GOAL OF THE EXERCISE:
Only the text of the records belongs in the answer; the pictures must be dropped.

Saved data entries:

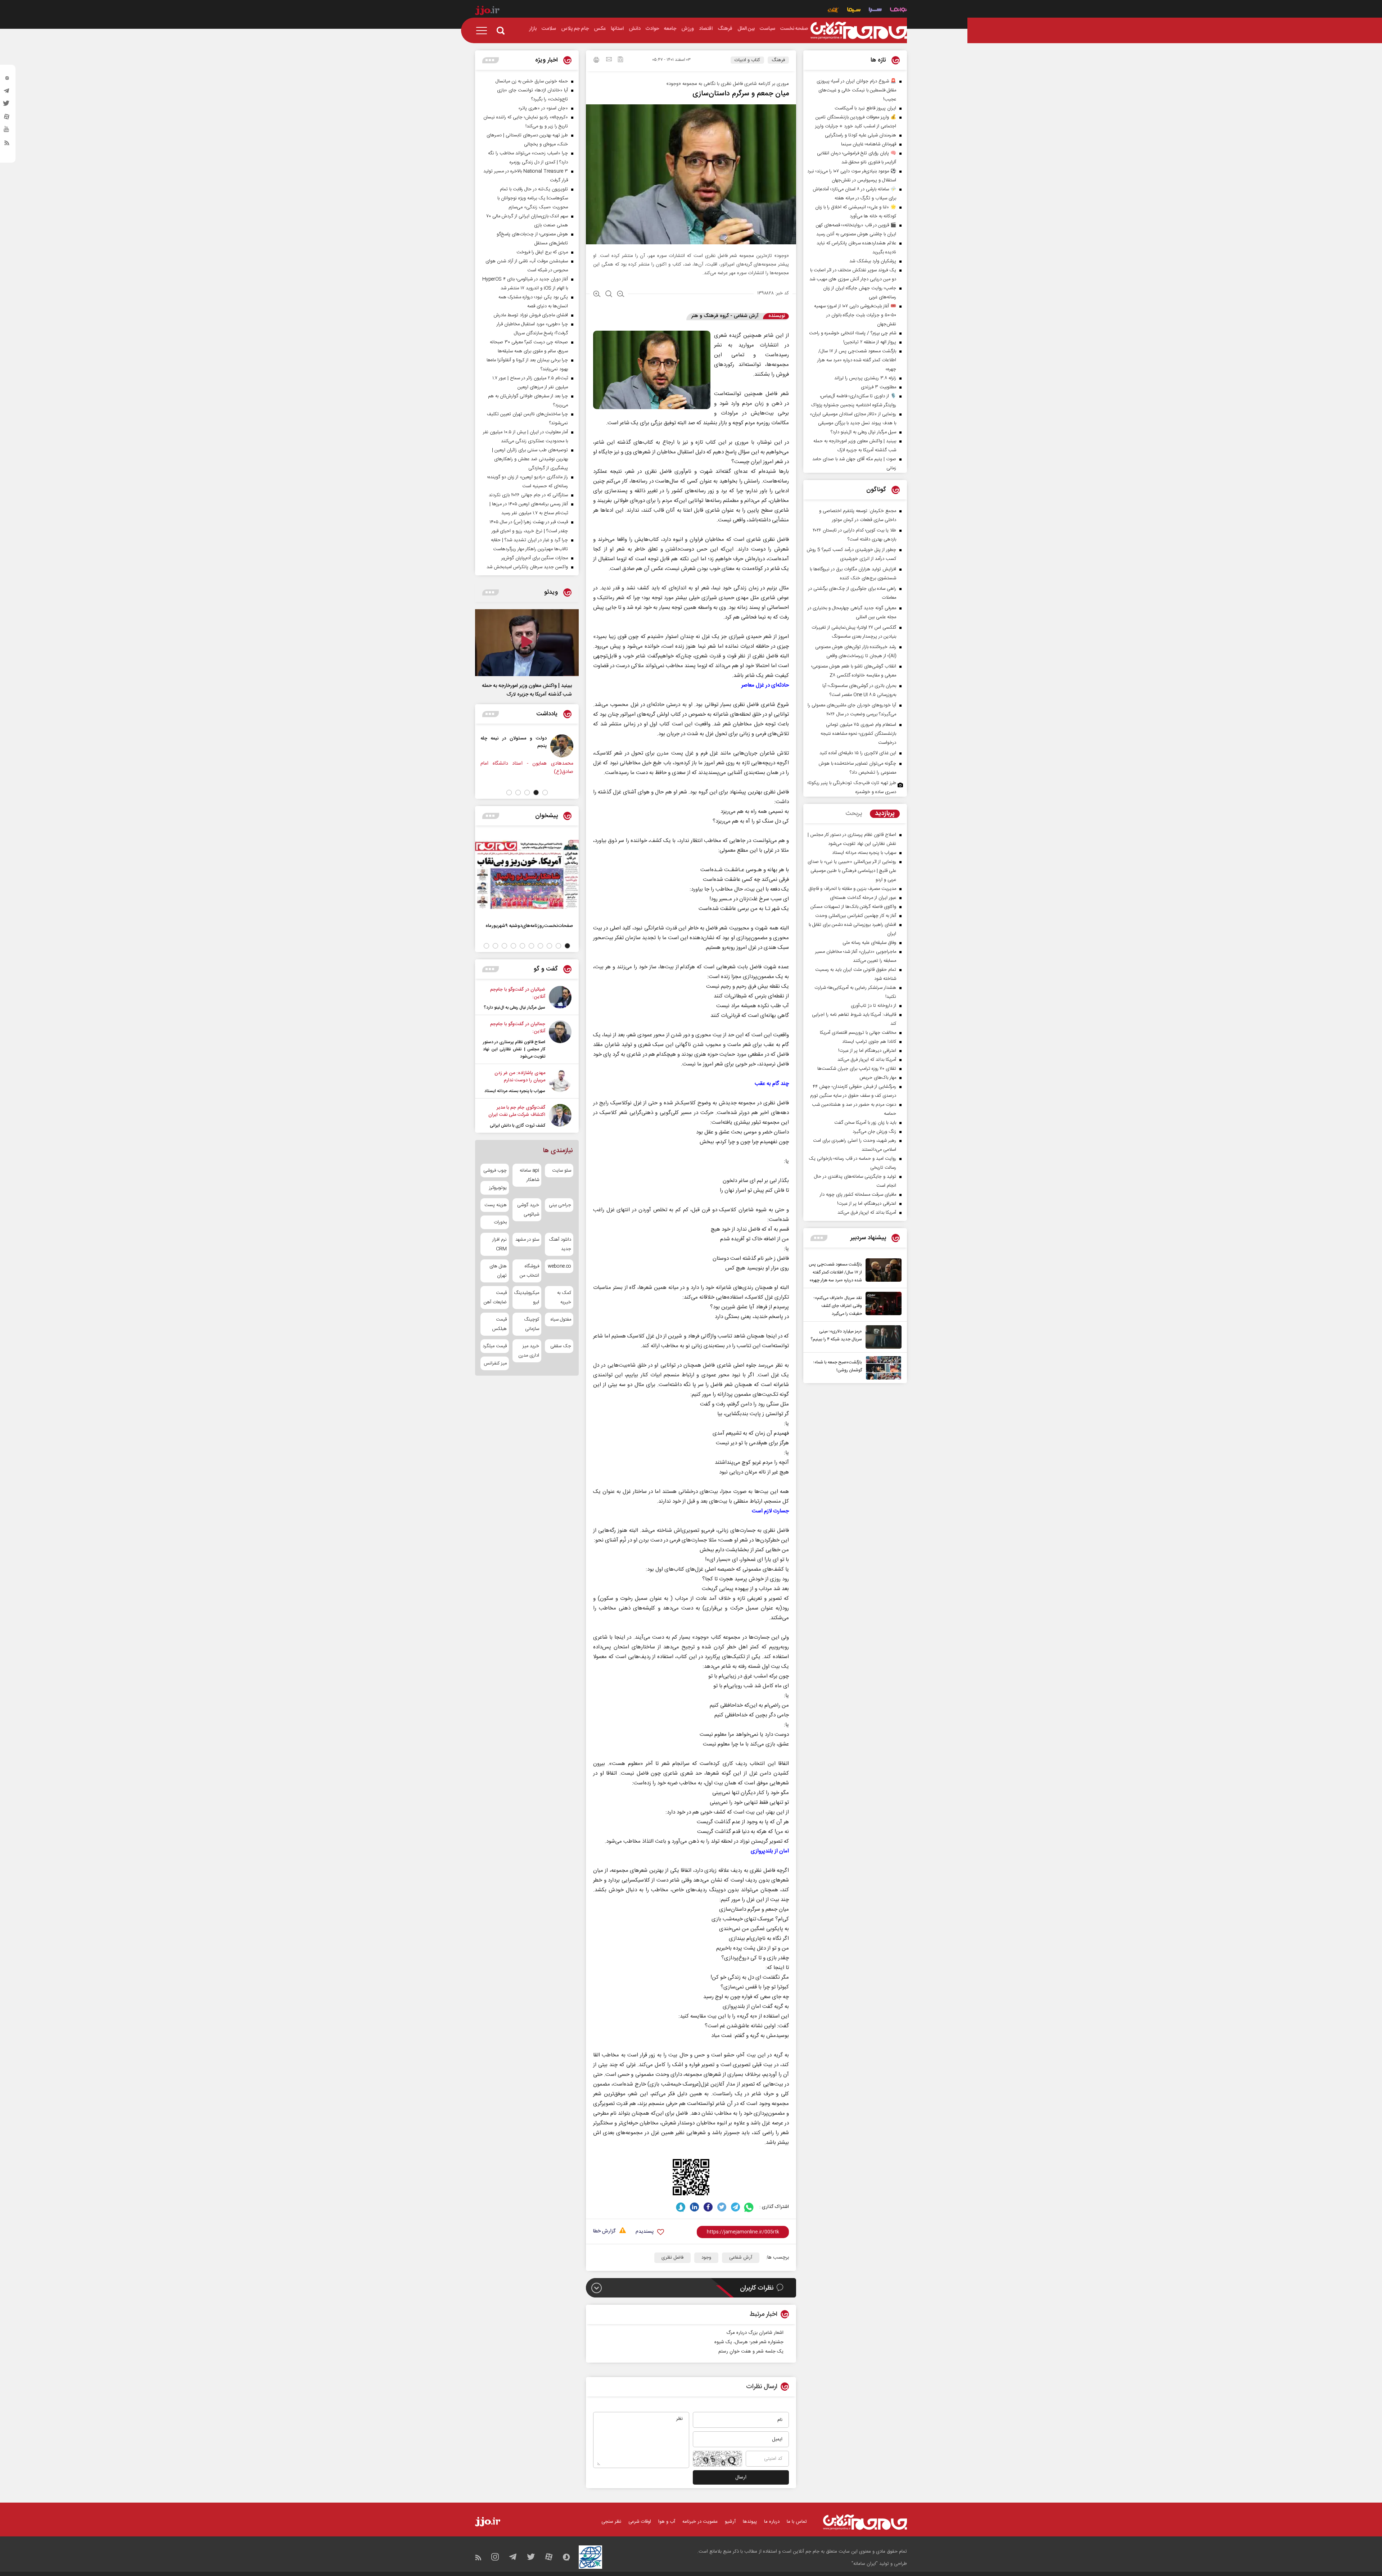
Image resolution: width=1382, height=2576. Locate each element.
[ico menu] (483, 30)
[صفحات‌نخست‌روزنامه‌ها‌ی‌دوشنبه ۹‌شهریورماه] (527, 874)
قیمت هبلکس (499, 1324)
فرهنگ (778, 60)
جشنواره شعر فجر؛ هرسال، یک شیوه (748, 2342)
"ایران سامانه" (865, 2564)
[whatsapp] (749, 2206)
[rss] (6, 144)
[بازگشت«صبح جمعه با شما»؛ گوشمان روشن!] (882, 1368)
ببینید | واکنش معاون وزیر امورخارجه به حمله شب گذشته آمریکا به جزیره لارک (527, 690)
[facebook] (708, 2206)
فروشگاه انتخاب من (529, 1271)
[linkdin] (694, 2206)
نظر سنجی (611, 2522)
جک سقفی (560, 1346)
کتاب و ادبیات (747, 60)
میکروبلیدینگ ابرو (527, 1297)
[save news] (620, 60)
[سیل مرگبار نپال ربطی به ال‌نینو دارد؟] (560, 998)
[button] (545, 792)
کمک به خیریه (564, 1297)
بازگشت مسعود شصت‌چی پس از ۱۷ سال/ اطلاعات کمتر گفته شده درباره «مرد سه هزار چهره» (835, 1272)
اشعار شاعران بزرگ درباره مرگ (754, 2333)
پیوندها (750, 2522)
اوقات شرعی (639, 2522)
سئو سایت (561, 1170)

EXERCISE SOLUTION:
Image resolution: width=1382, height=2576. Locate each element.
[ico menu] (483, 30)
[صفحات‌نخست‌روزنامه‌ها‌ی‌دوشنبه ۹‌شهریورماه] (527, 874)
قیمت هبلکس (499, 1324)
فرهنگ (778, 60)
جشنواره شعر فجر؛ هرسال، یک شیوه (748, 2342)
"ایران سامانه" (865, 2564)
[whatsapp] (749, 2206)
[rss] (6, 144)
[بازگشت«صبح جمعه با شما»؛ گوشمان روشن!] (882, 1368)
ببینید | واکنش معاون وزیر امورخارجه به حمله شب گذشته آمریکا به جزیره لارک (527, 690)
[facebook] (708, 2206)
فروشگاه انتخاب من (529, 1271)
[linkdin] (694, 2206)
نظر سنجی (611, 2522)
جک سقفی (560, 1346)
کتاب و ادبیات (747, 60)
میکروبلیدینگ ابرو (527, 1297)
[save news] (620, 60)
[سیل مرگبار نپال ربطی به ال‌نینو دارد؟] (560, 998)
[button] (545, 792)
کمک به خیریه (564, 1297)
بازگشت مسعود شصت‌چی پس از ۱۷ سال/ اطلاعات کمتر گفته شده درباره «مرد سه هزار چهره» (835, 1272)
اشعار شاعران بزرگ درباره مرگ (754, 2333)
پیوندها (750, 2522)
اوقات شرعی (639, 2522)
سئو سایت (561, 1170)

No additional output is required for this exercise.